Ad Spend Up A Tepid 0.6%, Internet Leads Major Investments

The U.S. advertising economy managed to eke out a tepid 0.6% growth during the first quarter of 2008, according to data on measured media spending released this morning by TNS Media Intelligence, but concerns about the economy are continuing to drag on ad spending in most of the major media.

"Enduring concerns about economic conditions and consumer spending behavior continued to cast a pall over the advertising market during the first quarter," stated Jon Swallen, senior vice president-research at TNS media intelligence. "After a hopeful start to the year, the pace of ad spending slowed perceptibly during March and early figures from the second quarter indicate little immediate or sustained improvement in the core ad economy."

While the first quarter of 2008 represents a sequential uptick from the fourth quarter of 2007, which rose a scant 0.1% in measured media ad spending, it is not an auspicious start to what ordinarily is expected to be a banner advertising year--a so-called "quadrennial year" with incremental advertising stimuli from the combined effects of a U.S. presidential election and a Summer Olympics.



The Internet continued to be the best story among the major media during the first quarter of the year--rising 8.5% over the first quarter of 2007, according to TNS MI's figures, which account only for online display advertising and do not factor high-growth sectors such as online search.

While overall TV ad spending was relatively modest with a growth rate of 1.7%, Spanish-language TV and cable TV continued to outpace the overall medium. Network TV ad expenditures rose only 0.8% during the quarter--not the best harbinger for the 2008-08 upfront advertising marketplace, which nonetheless appears to have managed to sell out at reasonable rates of growth.

The nation's biggest advertisers outpaced the overall growth in the U.S. ad economy by a margin of more than two-to-one.
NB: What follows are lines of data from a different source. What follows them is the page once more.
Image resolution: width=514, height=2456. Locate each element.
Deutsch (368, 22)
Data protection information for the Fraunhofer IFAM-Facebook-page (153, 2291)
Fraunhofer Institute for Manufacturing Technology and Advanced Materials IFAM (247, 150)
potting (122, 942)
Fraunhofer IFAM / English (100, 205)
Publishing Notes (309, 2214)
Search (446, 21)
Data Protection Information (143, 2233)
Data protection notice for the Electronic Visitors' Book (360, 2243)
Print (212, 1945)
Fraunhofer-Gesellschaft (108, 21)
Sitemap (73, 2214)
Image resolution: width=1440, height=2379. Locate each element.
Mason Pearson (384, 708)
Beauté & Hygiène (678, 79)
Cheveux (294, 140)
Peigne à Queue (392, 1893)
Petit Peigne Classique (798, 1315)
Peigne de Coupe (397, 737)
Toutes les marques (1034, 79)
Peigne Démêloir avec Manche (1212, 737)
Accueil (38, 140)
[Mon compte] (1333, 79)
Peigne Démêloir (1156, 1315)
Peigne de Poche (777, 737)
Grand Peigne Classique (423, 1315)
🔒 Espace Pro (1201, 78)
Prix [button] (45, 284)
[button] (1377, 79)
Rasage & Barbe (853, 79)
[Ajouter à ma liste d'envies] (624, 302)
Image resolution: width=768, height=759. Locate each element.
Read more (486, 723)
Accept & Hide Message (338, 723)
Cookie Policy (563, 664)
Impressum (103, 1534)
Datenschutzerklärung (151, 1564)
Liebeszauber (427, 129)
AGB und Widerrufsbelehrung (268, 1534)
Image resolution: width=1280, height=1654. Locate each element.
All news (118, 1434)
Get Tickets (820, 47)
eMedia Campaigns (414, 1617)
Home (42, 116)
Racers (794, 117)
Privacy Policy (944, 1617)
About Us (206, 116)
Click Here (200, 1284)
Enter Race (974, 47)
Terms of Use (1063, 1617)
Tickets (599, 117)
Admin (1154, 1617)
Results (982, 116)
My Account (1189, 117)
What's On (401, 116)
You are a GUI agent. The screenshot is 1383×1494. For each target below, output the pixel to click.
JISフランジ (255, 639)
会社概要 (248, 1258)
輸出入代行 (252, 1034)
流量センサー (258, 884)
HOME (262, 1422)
The top 10 advertisers in the first quarter of 2008 spent a combined total of $4,425.5 million, a 1.6% increase from last year. However, among the top 50 companies--a more diversified group of marketers representing nearly one-third of total ad expenditures--spending fell by 1.4%.

Procter & Gamble maintained its position as the largest advertiser with $836.4 million in spending, a robust 15.8% increase versus a year ago. TNS MI said that P&G "aggressively expanded advertising support across its portfolios of personal care and household cleaning products." PepsiCo vaulted into the Top 10, posting a 39.5% increase to $334.4 million on higher spending for the Gatorade brand line.